▶ TASKS TO CARRY OUT
- A) In the passage on RERA cases after insolvency, roughly what share of CIRP cases does real estate account for?
- B) Reproduce the passage on RERA cases after insolvency word for word from "In recent times" to "is declared Insolvent?".
-- Begin PASSAGE TO READ --
FATE OF RERA CASES AFTER COMMENCEMENT OF INSOLVENCY
The home buyer spends money from his entire life savings to buy a home. While the real estate market continues to flourish, some apprehensions continue to haunt the homebuyers/allottees. Sometimes the duration between purchasing the property and its possession becomes too long to wait. And this is where the burden of homebuyers starts.
Real Estate Regulation and Development Act 2016 (RERA), was enacted to regulate the real estate sector of the country. The legislative intent of the RERA is to resolve the disputes between Promoters and Allottees. Promoters are the builders and the Allottees are the home buyers.
In recent times it is common to see builders go into insolvency, where the under-construction homes of the home buyer go standstill, there might be a delay in the registry process and the possession time can get extended.
What if your builder is declared Insolvent?
The IBC and RERA enactments of 2016, provide homebuyers with alternative forums to get justice. Homebuyers can file claims before the Consumer court under RERA, and before the National Company Law tribunal under IBC. As per data, there is a steady increase in several CIRP cases in which real estate accounts for nearly 20%.
-- End PASSAGE TO READ --
-- Begin DATA SHOWN --
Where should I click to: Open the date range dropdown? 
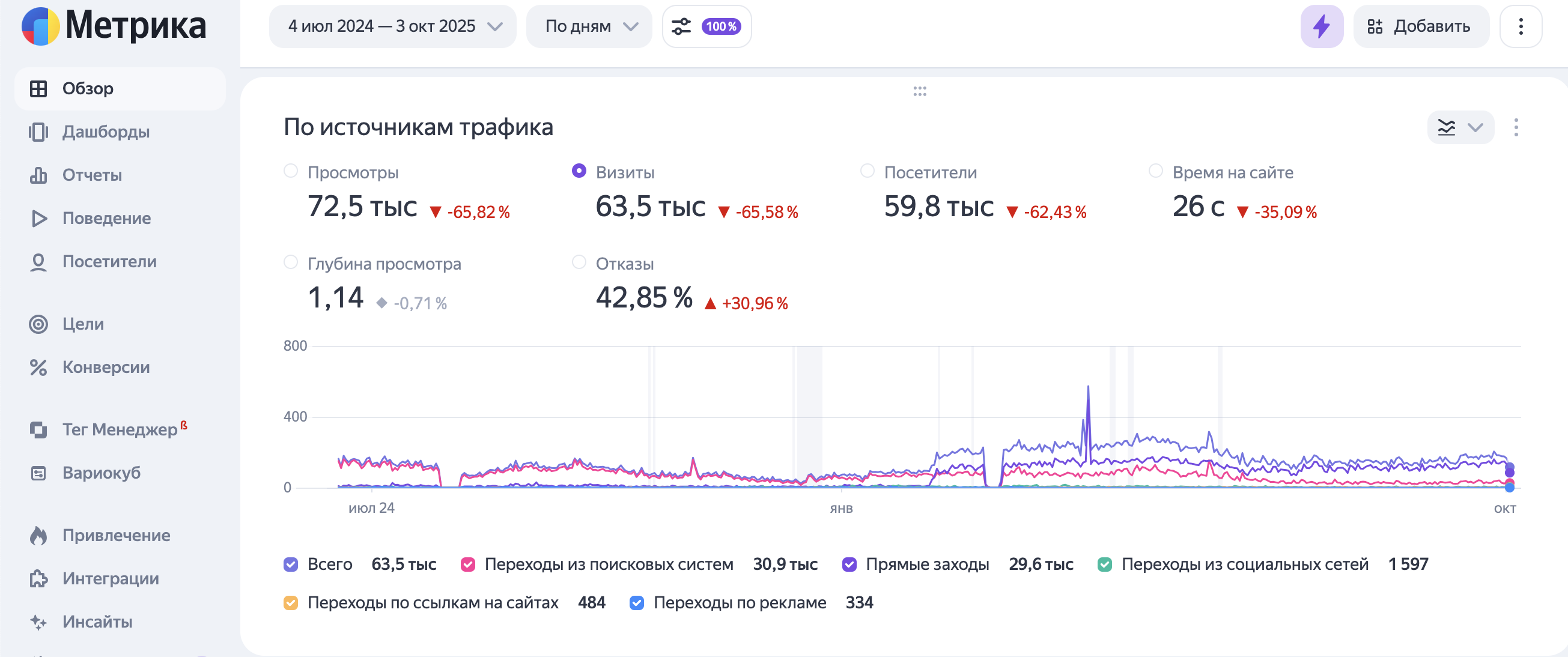pos(393,27)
-- End DATA SHOWN --
▶ SOLUTIONS FOR EACH TASK
- A) Nearly 20%.

- B)
In recent times it is common to see builders go into insolvency, where the under-construction homes of the home buyer go standstill, there might be a delay in the registry process and the possession time can get extended.
What if your builder is declared Insolvent?